= Action item =
Each line below from the one containing "Houd mij op" through the one containing "Betaalmethodes (269, 105)" should be output exactly as it stands, and no other line should appear.

Pixel coordinate grounding data:

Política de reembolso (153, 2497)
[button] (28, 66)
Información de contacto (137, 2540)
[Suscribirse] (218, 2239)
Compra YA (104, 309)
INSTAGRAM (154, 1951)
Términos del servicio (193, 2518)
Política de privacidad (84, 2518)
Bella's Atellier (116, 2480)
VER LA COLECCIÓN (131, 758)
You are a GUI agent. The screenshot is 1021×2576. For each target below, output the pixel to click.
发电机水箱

--

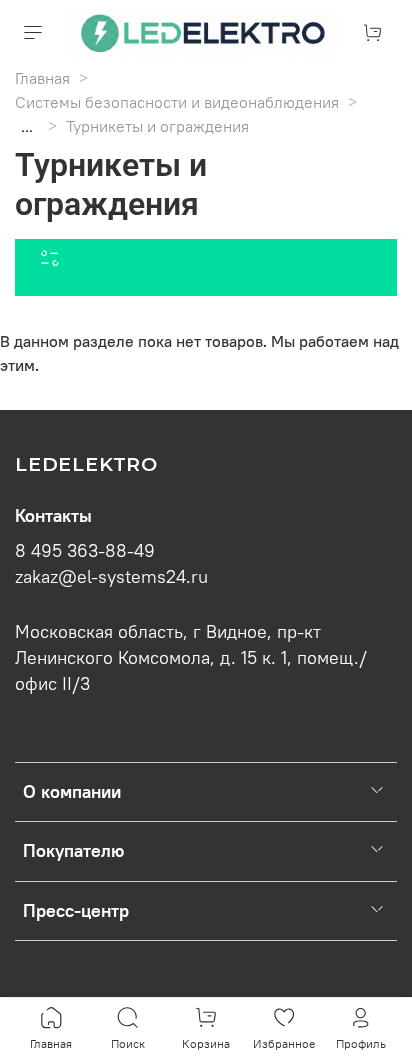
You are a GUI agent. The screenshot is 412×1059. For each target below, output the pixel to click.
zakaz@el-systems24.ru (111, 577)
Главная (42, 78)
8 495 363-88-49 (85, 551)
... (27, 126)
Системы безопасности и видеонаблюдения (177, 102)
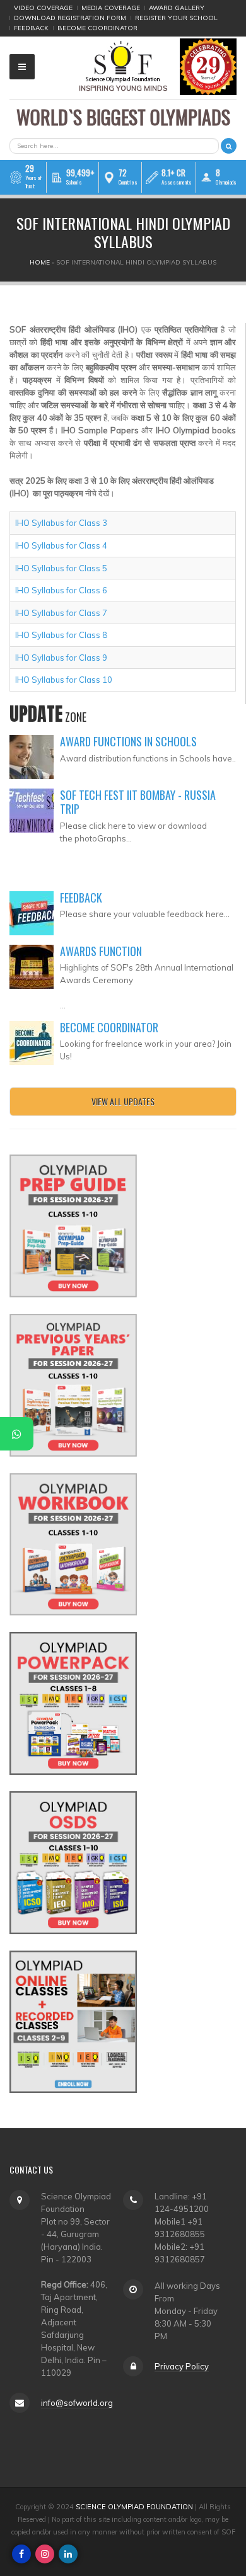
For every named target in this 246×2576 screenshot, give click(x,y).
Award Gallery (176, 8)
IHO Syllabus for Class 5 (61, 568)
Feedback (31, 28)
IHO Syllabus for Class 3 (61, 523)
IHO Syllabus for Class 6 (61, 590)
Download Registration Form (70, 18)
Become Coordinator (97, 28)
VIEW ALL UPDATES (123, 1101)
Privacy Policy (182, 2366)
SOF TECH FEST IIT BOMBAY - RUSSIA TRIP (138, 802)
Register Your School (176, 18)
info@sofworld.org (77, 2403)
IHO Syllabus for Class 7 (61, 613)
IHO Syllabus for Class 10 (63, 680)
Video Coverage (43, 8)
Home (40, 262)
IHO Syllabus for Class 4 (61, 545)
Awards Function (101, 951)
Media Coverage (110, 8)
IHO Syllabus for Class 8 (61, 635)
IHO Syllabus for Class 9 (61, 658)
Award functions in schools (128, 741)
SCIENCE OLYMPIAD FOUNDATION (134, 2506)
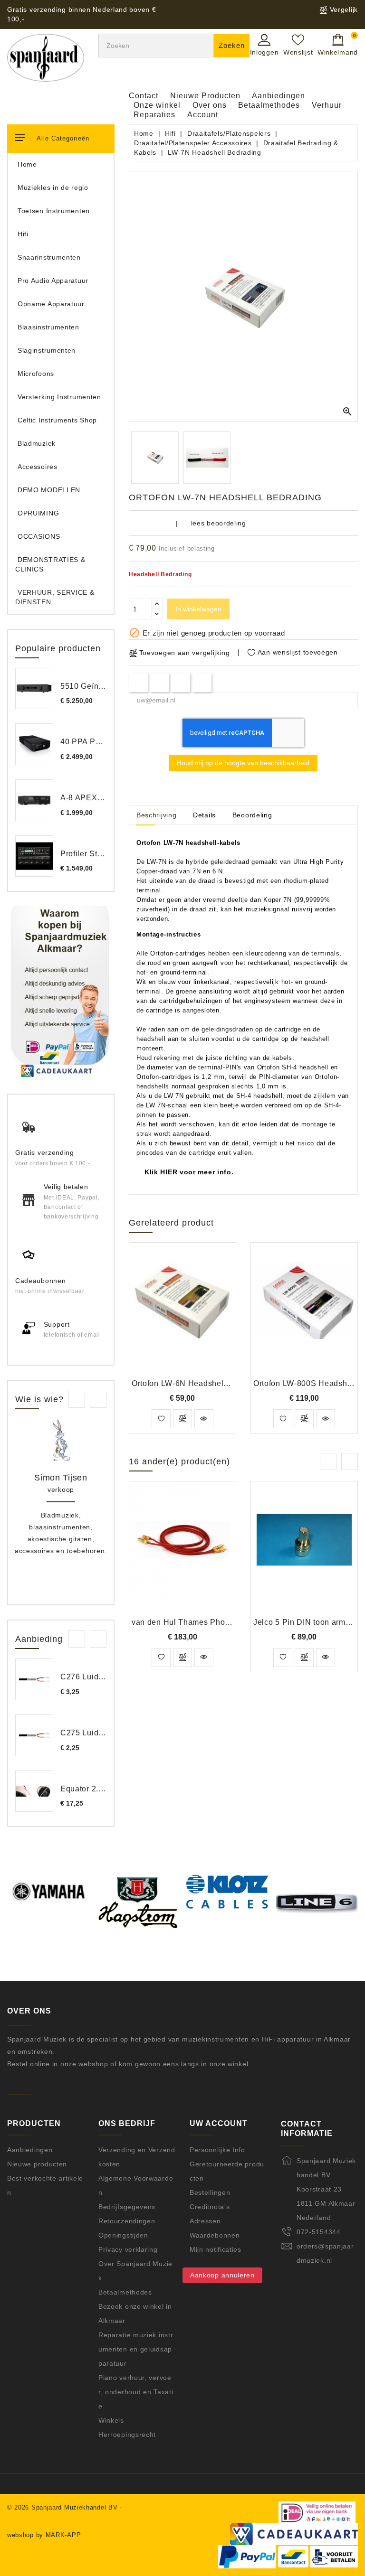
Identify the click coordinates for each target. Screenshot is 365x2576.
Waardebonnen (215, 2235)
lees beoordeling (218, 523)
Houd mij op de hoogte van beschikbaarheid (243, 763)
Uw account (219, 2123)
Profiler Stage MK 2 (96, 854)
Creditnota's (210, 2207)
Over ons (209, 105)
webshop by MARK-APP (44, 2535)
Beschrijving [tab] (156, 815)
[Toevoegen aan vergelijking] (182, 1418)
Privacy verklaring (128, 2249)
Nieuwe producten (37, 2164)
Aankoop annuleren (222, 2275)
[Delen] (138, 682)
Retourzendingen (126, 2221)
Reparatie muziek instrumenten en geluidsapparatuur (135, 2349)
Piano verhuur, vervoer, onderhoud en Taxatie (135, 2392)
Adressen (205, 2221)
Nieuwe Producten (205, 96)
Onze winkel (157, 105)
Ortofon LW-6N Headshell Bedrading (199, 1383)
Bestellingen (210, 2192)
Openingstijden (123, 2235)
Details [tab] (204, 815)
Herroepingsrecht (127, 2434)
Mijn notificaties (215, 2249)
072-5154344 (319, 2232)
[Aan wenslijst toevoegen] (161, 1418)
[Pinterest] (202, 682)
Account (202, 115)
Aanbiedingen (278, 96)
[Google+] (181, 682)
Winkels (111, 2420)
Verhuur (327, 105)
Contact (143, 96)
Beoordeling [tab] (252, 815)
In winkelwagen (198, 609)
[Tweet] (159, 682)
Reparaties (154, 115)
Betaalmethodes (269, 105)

= Response =
Houd mij op de hoogte van beschikbaarheid (243, 763)
Uw account (219, 2123)
Profiler Stage MK 2 (96, 854)
Creditnota's (210, 2207)
Over ons (209, 105)
webshop by MARK-APP (44, 2535)
Beschrijving [tab] (156, 815)
[Toevoegen aan vergelijking] (182, 1418)
Privacy verklaring (128, 2249)
Nieuwe producten (37, 2164)
Aankoop annuleren (222, 2275)
[Delen] (138, 682)
Retourzendingen (126, 2221)
Reparatie muziek instrumenten en geluidsapparatuur (135, 2349)
Piano verhuur, vervoer, onderhoud en Taxatie (135, 2392)
Adressen (205, 2221)
Nieuwe Producten (205, 96)
Onze winkel (157, 105)
Ortofon LW-6N Headshell Bedrading (199, 1383)
Bestellingen (210, 2192)
Openingstijden (123, 2235)
Details [tab] (204, 815)
Herroepingsrecht (127, 2434)
Mijn notificaties (215, 2249)
072-5154344 (319, 2232)
[Aan wenslijst toevoegen] (161, 1418)
[Pinterest] (202, 682)
Account (202, 115)
Aanbiedingen (278, 96)
[Google+] (181, 682)
Winkels (111, 2420)
Verhuur (327, 105)
Contact (143, 96)
Beoordeling [tab] (252, 815)
In winkelwagen (198, 609)
[Tweet] (159, 682)
Reparaties (154, 115)
Betaalmethodes (269, 105)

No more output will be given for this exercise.